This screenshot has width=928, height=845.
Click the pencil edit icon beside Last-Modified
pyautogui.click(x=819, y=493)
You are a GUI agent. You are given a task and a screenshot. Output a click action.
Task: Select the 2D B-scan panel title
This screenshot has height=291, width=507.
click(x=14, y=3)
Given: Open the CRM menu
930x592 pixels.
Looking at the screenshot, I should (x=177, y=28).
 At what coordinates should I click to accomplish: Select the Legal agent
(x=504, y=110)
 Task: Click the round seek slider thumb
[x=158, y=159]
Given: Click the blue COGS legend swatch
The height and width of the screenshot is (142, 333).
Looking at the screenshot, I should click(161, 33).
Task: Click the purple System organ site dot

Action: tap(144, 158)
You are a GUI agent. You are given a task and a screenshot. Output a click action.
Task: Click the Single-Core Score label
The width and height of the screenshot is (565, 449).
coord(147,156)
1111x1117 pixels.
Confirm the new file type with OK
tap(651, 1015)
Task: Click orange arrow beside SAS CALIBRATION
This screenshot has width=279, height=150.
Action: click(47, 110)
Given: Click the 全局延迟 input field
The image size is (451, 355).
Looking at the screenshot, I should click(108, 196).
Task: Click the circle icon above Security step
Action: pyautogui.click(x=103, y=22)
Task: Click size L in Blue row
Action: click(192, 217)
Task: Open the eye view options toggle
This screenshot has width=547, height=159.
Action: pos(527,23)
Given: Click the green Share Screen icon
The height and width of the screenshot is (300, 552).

What is needed: Print each entry precisely. Include every line.

Reply:
This screenshot has width=928, height=845.
Click the pencil edit icon beside Last-Modified
pyautogui.click(x=819, y=493)
You are a GUI agent. You are given a task and a screenshot. Output a click action.
Task: Select the 2D B-scan panel title
This screenshot has height=291, width=507.
click(x=14, y=3)
Given: Open the CRM menu
930x592 pixels.
Looking at the screenshot, I should (x=177, y=28).
 At what coordinates should I click to accomplish: Select the Legal agent
(x=504, y=110)
 Task: Click the round seek slider thumb
[x=158, y=159]
Given: Click the blue COGS legend swatch
The height and width of the screenshot is (142, 333).
Looking at the screenshot, I should click(161, 33).
Task: Click the purple System organ site dot

Action: tap(144, 158)
You are a GUI agent. You are given a task and a screenshot. Output a click action.
Task: Click the Single-Core Score label
The width and height of the screenshot is (565, 449).
coord(147,156)
1111x1117 pixels.
Confirm the new file type with OK
tap(651, 1015)
Task: Click orange arrow beside SAS CALIBRATION
This screenshot has width=279, height=150.
Action: click(47, 110)
Given: Click the 全局延迟 input field
The image size is (451, 355).
Looking at the screenshot, I should click(108, 196).
Task: Click the circle icon above Security step
Action: pyautogui.click(x=103, y=22)
Task: Click size L in Blue row
Action: click(192, 217)
Task: Open the eye view options toggle
This screenshot has width=547, height=159.
Action: pos(527,23)
Given: Click the green Share Screen icon
The height and width of the screenshot is (300, 552).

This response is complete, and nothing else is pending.